• Problem: Convert the rows below into a numbered list, leaving out any blank lines.

Element and text position data:
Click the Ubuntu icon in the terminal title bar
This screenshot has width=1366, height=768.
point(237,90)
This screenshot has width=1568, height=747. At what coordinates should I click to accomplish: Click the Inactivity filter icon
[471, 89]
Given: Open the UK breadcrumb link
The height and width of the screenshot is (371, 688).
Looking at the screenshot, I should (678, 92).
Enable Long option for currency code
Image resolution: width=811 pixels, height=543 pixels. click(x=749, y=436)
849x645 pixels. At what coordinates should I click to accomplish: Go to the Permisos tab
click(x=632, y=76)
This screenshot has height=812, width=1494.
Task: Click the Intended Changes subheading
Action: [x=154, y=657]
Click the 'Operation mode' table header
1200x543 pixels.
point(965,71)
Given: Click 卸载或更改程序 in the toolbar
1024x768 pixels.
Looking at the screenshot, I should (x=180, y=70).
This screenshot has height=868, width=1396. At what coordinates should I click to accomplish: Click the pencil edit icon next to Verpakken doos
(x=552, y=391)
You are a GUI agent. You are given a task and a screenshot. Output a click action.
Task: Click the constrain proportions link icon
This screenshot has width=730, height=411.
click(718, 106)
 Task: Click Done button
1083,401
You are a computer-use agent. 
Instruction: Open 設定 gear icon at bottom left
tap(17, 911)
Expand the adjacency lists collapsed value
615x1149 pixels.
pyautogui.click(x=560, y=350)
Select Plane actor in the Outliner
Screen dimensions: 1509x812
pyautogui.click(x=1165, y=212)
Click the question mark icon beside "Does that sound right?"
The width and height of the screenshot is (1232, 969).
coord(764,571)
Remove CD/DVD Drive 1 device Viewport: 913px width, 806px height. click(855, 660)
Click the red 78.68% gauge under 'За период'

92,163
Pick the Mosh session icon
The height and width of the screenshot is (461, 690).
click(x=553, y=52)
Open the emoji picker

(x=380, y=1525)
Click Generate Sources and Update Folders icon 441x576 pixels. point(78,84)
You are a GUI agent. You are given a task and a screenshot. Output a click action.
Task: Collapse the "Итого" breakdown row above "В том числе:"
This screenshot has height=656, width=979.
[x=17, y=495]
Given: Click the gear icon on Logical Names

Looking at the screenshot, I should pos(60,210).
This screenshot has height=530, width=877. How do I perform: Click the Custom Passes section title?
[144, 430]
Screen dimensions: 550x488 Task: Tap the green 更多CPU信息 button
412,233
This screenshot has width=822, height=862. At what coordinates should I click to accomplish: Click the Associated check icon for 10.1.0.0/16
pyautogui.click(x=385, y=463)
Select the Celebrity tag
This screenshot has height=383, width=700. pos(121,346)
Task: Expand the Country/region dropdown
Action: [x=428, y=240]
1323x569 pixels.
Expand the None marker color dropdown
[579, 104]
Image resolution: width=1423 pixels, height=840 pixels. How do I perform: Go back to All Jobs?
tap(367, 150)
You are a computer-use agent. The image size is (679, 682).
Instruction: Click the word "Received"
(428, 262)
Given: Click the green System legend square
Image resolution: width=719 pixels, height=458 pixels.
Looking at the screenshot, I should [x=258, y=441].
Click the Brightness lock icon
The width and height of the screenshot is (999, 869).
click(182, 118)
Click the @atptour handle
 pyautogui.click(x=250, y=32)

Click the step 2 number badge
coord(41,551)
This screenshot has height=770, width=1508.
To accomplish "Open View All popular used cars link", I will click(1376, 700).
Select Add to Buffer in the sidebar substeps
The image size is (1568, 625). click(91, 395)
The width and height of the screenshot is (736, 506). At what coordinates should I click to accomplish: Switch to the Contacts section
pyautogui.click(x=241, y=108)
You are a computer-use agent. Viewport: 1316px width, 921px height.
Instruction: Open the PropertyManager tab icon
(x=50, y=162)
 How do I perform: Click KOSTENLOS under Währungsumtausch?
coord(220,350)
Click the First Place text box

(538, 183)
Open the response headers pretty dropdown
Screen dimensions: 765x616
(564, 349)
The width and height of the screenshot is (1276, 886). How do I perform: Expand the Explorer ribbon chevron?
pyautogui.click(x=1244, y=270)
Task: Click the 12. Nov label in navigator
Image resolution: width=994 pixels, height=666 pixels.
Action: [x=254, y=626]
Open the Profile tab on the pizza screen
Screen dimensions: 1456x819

• Task result:
1. Click the Ubuntu icon in the terminal title bar
2. This screenshot has width=1366, height=768.
3. point(237,90)
4. This screenshot has width=1568, height=747. At what coordinates should I click to accomplish: Click the Inactivity filter icon
5. [471, 89]
6. Given: Open the UK breadcrumb link
7. The height and width of the screenshot is (371, 688).
8. Looking at the screenshot, I should (678, 92).
9. Enable Long option for currency code
10. Image resolution: width=811 pixels, height=543 pixels. click(x=749, y=436)
11. 849x645 pixels. At what coordinates should I click to accomplish: Go to the Permisos tab
12. click(x=632, y=76)
13. This screenshot has height=812, width=1494.
14. Task: Click the Intended Changes subheading
15. Action: [x=154, y=657]
16. Click the 'Operation mode' table header
17. 1200x543 pixels.
18. point(965,71)
19. Given: Click 卸载或更改程序 in the toolbar
20. 1024x768 pixels.
21. Looking at the screenshot, I should (x=180, y=70).
22. This screenshot has height=868, width=1396. At what coordinates should I click to accomplish: Click the pencil edit icon next to Verpakken doos
23. (x=552, y=391)
24. You are a GUI agent. You are given a task and a screenshot. Output a click action.
25. Task: Click the constrain proportions link icon
26. This screenshot has width=730, height=411.
27. click(718, 106)
28.  Task: Click Done button
29. 1083,401
30. You are a computer-use agent. 
31. Instruction: Open 設定 gear icon at bottom left
32. tap(17, 911)
33. Expand the adjacency lists collapsed value
34. 615x1149 pixels.
35. pyautogui.click(x=560, y=350)
36. Select Plane actor in the Outliner
37. Screen dimensions: 1509x812
38. pyautogui.click(x=1165, y=212)
39. Click the question mark icon beside "Does that sound right?"
40. The width and height of the screenshot is (1232, 969).
41. coord(764,571)
42. Remove CD/DVD Drive 1 device Viewport: 913px width, 806px height. click(855, 660)
43. Click the red 78.68% gauge under 'За период'
44. 92,163
45. Pick the Mosh session icon
46. The height and width of the screenshot is (461, 690).
47. click(x=553, y=52)
48. Open the emoji picker
49. (x=380, y=1525)
50. Click Generate Sources and Update Folders icon 441x576 pixels. point(78,84)
51. You are a GUI agent. You are given a task and a screenshot. Output a click action.
52. Task: Collapse the "Итого" breakdown row above "В том числе:"
53. This screenshot has height=656, width=979.
54. [x=17, y=495]
55. Given: Click the gear icon on Logical Names
56. Looking at the screenshot, I should pos(60,210).
57. This screenshot has height=530, width=877. How do I perform: Click the Custom Passes section title?
58. [144, 430]
59. Screen dimensions: 550x488 Task: Tap the green 更多CPU信息 button
60. 412,233
61. This screenshot has width=822, height=862. At what coordinates should I click to accomplish: Click the Associated check icon for 10.1.0.0/16
62. pyautogui.click(x=385, y=463)
63. Select the Celebrity tag
64. This screenshot has height=383, width=700. pos(121,346)
65. Task: Expand the Country/region dropdown
66. Action: [x=428, y=240]
67. 1323x569 pixels.
68. Expand the None marker color dropdown
69. [579, 104]
70. Image resolution: width=1423 pixels, height=840 pixels. How do I perform: Go back to All Jobs?
71. tap(367, 150)
72. You are a computer-use agent. The image size is (679, 682).
73. Instruction: Click the word "Received"
74. (428, 262)
75. Given: Click the green System legend square
76. Image resolution: width=719 pixels, height=458 pixels.
77. Looking at the screenshot, I should [x=258, y=441].
78. Click the Brightness lock icon
79. The width and height of the screenshot is (999, 869).
80. click(182, 118)
81. Click the @atptour handle
82.  pyautogui.click(x=250, y=32)
83. Click the step 2 number badge
84. coord(41,551)
85. This screenshot has height=770, width=1508.
86. To accomplish "Open View All popular used cars link", I will click(1376, 700).
87. Select Add to Buffer in the sidebar substeps
88. The image size is (1568, 625). click(91, 395)
89. The width and height of the screenshot is (736, 506). At what coordinates should I click to accomplish: Switch to the Contacts section
90. pyautogui.click(x=241, y=108)
91. You are a computer-use agent. Viewport: 1316px width, 921px height.
92. Instruction: Open the PropertyManager tab icon
93. (x=50, y=162)
94.  How do I perform: Click KOSTENLOS under Währungsumtausch?
95. coord(220,350)
96. Click the First Place text box
97. (538, 183)
98. Open the response headers pretty dropdown
99. Screen dimensions: 765x616
100. (564, 349)
101. The width and height of the screenshot is (1276, 886). How do I perform: Expand the Explorer ribbon chevron?
102. pyautogui.click(x=1244, y=270)
103. Task: Click the 12. Nov label in navigator
104. Image resolution: width=994 pixels, height=666 pixels.
105. Action: [x=254, y=626]
106. Open the Profile tab on the pizza screen
107. Screen dimensions: 1456x819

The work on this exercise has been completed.